Developing an efficient sewerage system  

Published: July 09, 2018 21:53:46 | Updated: July 11, 2018 21:55:14


From the South Asia's best utility provider to the best in Asia. This is the goal the Dhaka Water Supply and Sewerage Authority (DWASA) has set itself the task, according to report, of accomplishing by 2030. Already, as the claim goes, the DWASA is the best utility provider in terms of water supply in South Asia. If this is enviable, the service in terms of sewerage and sewage management leaves much to be desired. The sewerage network's coverage has come down to 20 per cent from 30 per cent evidently because the drainage system could not cope with the expansion of the city. It is really pathetic that the system can currently carry only 3.0 per cent of the domestic sludge. But what is extremely frightening is the fact that residents of Dhaka install septic tanks and soak wells to manage sewage or release it into open drains. Ultimately the sewage ends up in the rivers or water bodies around the city.

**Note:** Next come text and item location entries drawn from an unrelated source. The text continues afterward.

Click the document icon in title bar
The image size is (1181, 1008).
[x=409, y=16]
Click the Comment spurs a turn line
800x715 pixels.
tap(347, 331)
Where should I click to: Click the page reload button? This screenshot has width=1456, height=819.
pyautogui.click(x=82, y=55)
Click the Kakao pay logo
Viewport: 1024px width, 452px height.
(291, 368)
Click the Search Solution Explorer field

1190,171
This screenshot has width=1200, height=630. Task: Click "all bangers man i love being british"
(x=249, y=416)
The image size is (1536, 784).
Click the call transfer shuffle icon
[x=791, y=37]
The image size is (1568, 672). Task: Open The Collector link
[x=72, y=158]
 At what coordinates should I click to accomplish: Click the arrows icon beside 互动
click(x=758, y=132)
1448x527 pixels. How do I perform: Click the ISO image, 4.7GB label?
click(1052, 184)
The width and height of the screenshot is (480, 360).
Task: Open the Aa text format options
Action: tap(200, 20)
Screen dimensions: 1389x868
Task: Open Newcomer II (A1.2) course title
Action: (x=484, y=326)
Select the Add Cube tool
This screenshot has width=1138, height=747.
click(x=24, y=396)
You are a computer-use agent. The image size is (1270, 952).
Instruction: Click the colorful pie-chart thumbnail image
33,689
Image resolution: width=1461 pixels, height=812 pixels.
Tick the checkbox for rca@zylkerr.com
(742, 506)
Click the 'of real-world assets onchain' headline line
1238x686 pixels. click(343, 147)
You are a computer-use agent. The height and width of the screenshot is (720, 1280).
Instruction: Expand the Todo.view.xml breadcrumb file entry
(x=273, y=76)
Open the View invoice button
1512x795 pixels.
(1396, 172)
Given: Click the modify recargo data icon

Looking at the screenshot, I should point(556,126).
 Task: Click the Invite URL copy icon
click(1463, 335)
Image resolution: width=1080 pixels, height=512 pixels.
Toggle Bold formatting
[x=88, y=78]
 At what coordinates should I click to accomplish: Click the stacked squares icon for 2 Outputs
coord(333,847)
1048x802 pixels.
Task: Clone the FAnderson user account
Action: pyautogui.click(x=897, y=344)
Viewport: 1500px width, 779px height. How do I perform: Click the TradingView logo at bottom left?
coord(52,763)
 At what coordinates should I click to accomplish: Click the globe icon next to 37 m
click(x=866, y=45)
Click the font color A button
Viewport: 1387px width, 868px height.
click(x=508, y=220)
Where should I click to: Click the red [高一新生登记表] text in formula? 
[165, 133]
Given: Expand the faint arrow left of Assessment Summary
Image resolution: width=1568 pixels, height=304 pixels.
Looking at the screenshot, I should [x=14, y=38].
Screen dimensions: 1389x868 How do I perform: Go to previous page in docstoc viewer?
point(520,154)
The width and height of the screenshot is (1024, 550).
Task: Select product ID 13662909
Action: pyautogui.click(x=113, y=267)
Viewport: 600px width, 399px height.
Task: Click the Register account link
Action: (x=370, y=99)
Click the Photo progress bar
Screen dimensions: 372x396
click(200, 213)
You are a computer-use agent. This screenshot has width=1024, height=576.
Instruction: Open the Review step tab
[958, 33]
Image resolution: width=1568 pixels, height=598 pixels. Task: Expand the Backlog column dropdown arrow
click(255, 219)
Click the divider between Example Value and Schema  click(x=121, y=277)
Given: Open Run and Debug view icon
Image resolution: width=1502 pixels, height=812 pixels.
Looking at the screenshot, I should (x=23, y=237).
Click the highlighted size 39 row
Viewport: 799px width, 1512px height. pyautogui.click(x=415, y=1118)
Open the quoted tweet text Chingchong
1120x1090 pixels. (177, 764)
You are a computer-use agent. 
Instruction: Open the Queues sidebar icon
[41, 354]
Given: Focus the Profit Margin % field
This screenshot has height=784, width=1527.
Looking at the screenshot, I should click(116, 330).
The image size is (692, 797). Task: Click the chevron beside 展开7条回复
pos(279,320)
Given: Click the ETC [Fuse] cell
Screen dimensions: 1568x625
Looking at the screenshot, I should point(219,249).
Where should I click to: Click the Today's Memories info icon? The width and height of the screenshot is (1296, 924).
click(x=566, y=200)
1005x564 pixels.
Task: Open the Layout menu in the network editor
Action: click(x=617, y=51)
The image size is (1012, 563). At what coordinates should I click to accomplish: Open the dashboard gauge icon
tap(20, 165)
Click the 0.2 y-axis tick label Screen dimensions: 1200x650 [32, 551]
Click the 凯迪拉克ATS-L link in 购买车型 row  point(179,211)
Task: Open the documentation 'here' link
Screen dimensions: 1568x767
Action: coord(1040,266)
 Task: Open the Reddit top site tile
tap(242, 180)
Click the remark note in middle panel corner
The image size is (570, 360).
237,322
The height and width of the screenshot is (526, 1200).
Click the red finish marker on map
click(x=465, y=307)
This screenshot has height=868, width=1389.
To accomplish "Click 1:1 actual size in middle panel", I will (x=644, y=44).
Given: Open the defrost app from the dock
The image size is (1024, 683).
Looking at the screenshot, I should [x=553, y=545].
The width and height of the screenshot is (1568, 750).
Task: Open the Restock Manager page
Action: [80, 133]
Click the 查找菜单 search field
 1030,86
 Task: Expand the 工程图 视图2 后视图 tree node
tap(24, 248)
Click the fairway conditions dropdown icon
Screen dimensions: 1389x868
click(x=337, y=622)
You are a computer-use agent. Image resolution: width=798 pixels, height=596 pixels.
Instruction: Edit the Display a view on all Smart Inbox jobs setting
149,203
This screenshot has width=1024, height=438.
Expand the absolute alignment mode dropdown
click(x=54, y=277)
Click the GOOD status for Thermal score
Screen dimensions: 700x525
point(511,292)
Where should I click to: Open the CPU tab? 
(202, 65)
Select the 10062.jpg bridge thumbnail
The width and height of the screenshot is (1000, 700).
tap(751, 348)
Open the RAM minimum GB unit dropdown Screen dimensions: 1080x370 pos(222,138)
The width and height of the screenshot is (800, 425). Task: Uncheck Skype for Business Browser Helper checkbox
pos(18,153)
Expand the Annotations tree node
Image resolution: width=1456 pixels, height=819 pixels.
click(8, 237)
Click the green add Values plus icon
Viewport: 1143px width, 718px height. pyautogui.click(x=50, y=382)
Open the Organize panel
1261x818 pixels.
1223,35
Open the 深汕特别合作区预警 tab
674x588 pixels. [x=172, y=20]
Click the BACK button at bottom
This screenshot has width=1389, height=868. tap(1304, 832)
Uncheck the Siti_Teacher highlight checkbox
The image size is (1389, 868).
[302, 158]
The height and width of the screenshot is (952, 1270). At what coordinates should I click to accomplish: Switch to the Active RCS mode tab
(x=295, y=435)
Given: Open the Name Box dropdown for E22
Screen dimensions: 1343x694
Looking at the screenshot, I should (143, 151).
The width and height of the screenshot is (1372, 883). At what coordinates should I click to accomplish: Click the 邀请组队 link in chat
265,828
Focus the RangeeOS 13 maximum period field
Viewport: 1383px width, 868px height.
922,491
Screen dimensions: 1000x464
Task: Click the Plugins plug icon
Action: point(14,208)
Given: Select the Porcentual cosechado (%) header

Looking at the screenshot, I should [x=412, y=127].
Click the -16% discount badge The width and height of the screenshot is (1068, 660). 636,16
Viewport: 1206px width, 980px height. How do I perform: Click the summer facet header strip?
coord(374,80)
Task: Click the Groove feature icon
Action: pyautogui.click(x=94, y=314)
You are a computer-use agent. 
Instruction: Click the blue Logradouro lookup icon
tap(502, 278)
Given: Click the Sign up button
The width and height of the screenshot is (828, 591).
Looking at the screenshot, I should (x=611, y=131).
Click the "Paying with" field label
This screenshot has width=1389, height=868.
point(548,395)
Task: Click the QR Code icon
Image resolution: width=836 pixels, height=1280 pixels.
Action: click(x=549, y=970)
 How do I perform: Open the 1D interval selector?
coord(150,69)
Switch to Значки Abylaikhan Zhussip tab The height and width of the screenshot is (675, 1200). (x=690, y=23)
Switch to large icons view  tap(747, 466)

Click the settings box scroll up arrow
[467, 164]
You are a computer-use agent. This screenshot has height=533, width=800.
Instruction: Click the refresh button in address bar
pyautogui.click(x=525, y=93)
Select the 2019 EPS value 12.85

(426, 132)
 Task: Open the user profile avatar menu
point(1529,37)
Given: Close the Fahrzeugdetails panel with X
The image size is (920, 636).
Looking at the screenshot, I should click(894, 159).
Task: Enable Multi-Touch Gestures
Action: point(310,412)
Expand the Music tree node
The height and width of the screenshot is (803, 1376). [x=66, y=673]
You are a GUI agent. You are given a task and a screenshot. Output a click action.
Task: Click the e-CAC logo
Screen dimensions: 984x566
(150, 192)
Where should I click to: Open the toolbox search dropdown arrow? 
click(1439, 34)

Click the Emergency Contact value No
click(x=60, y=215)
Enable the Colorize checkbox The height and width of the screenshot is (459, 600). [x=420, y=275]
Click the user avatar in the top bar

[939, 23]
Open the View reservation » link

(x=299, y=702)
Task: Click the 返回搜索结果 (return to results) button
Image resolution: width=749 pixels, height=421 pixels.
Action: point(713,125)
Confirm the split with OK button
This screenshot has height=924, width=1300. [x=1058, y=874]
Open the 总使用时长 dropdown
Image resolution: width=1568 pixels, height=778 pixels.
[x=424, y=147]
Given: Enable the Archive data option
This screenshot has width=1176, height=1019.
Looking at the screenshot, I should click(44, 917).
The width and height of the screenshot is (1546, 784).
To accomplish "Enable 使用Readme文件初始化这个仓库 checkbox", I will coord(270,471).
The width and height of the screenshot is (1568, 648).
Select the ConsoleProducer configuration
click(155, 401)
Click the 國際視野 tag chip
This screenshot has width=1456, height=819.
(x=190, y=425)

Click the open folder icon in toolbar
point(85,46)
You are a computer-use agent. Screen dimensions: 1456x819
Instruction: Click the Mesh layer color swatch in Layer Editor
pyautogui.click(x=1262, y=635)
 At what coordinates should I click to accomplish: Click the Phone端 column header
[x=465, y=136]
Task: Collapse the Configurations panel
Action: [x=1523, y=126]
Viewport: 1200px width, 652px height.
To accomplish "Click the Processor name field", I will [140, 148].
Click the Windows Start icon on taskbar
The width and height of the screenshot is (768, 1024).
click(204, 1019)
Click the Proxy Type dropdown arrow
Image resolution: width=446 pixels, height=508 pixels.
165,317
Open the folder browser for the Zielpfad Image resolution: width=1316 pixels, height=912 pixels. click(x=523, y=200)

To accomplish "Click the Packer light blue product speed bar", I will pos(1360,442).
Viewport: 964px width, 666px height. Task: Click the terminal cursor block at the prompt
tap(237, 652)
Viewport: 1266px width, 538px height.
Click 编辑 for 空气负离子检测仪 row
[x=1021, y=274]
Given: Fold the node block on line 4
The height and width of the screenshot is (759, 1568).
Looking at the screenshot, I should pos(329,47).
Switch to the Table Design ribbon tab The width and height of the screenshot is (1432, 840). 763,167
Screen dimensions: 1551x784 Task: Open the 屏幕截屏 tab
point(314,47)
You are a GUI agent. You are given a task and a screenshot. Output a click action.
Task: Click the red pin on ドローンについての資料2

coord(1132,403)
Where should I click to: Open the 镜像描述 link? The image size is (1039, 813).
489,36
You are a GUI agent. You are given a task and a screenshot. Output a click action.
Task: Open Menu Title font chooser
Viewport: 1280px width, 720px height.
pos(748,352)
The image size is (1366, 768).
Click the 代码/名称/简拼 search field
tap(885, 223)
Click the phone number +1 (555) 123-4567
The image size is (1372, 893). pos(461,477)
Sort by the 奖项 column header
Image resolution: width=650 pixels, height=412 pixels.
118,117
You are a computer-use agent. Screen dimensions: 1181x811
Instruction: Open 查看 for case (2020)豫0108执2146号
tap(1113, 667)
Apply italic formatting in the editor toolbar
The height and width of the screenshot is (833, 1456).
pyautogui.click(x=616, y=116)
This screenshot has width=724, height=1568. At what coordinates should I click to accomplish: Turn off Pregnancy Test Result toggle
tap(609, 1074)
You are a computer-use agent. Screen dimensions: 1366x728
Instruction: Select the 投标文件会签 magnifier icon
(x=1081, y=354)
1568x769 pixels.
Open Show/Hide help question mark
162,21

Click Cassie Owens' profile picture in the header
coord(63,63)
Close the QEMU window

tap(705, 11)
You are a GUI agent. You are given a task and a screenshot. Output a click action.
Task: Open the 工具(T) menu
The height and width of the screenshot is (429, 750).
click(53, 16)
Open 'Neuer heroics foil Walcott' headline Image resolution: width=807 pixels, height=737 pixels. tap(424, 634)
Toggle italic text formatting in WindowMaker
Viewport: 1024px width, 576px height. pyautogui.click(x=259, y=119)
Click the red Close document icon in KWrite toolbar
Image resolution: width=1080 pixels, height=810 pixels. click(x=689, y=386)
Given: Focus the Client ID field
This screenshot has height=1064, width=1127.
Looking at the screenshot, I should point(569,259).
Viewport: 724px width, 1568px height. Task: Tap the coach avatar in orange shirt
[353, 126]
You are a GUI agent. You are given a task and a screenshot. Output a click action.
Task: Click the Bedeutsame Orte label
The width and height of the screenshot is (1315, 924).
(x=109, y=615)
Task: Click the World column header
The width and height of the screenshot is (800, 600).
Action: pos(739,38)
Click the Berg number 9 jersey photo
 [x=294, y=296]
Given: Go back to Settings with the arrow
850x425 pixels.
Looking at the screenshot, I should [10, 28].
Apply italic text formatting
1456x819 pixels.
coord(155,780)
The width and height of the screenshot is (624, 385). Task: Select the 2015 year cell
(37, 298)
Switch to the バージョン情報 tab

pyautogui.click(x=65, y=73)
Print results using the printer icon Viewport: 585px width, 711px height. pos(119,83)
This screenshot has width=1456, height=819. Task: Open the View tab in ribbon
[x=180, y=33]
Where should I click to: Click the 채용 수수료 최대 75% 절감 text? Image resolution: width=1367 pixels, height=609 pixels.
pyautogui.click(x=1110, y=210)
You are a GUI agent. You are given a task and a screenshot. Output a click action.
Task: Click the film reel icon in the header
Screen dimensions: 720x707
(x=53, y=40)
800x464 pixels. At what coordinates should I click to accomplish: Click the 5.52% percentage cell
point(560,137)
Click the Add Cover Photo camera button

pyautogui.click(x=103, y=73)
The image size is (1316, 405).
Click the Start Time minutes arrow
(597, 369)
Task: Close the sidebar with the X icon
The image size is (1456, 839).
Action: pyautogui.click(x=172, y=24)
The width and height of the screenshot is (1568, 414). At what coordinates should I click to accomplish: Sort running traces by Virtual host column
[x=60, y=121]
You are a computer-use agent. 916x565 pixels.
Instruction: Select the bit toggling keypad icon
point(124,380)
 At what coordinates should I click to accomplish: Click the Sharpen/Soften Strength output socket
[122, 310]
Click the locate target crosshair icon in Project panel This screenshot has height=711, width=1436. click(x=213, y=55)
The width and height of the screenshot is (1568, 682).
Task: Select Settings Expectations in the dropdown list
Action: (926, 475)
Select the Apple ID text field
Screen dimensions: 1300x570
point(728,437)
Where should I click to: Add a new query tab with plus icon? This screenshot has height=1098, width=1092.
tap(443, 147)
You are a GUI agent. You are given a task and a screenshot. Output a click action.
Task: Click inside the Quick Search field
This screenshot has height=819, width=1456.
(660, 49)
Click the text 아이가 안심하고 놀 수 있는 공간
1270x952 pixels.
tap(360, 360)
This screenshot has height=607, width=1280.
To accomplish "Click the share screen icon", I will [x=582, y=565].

No wonder, rivers and water bodies virtually turn into cesspools.

The grim picture thus painted can cause citizens and the authorities in the city a nightmare. But the DWASA now has come up with an ambitious master plan under which this neglected area can be taken care of. Costing $2.0 billion, the project envisages to turn the Pagla sewage treatment plant into a state-of-the-art unit and also to set up four more in different strategic locations of the city. The utility provider has found in the World Bank a willing financial partner in this task. What is particularly encouraging is that some initial works of a few plants have either been completed or in the process. Other financiers like the Asian Development Bank have also lent their support in building such facilities.

The treatment plants, if and when built, are expected to solve one of the nagging hygienic problems involving human solid waste now polluting the city's environment and the river water. But some experts are sceptic that the plants will be able to meet the deadline set at the year 2025 for completion. The Dasherkandi plant was planned in 2006 but only the groundwork is being done now. Hopefully, this time the task of building the plants will be taken up with all seriousness. The DWASA should live up to its promise considering the grave threat facing the city on account of a near non-functional sewerage system.

In this context, development of an efficient sewerage network is a prerequisite. Even a most advanced facility for sewage treatment would be of no help if the channels built for carrying the faecal sludge to the treatment plant does not properly function. Currently, the capacity of pipes and drains are more than frustrating. So, the network of sewerage has to be in place from the day one the plants go into operation. How far is the DWASA prepared for this? The entire exercise then has to be a sustainable one. Only then a practical solution to the problem of Dhaka's sanitation and hygiene can be found.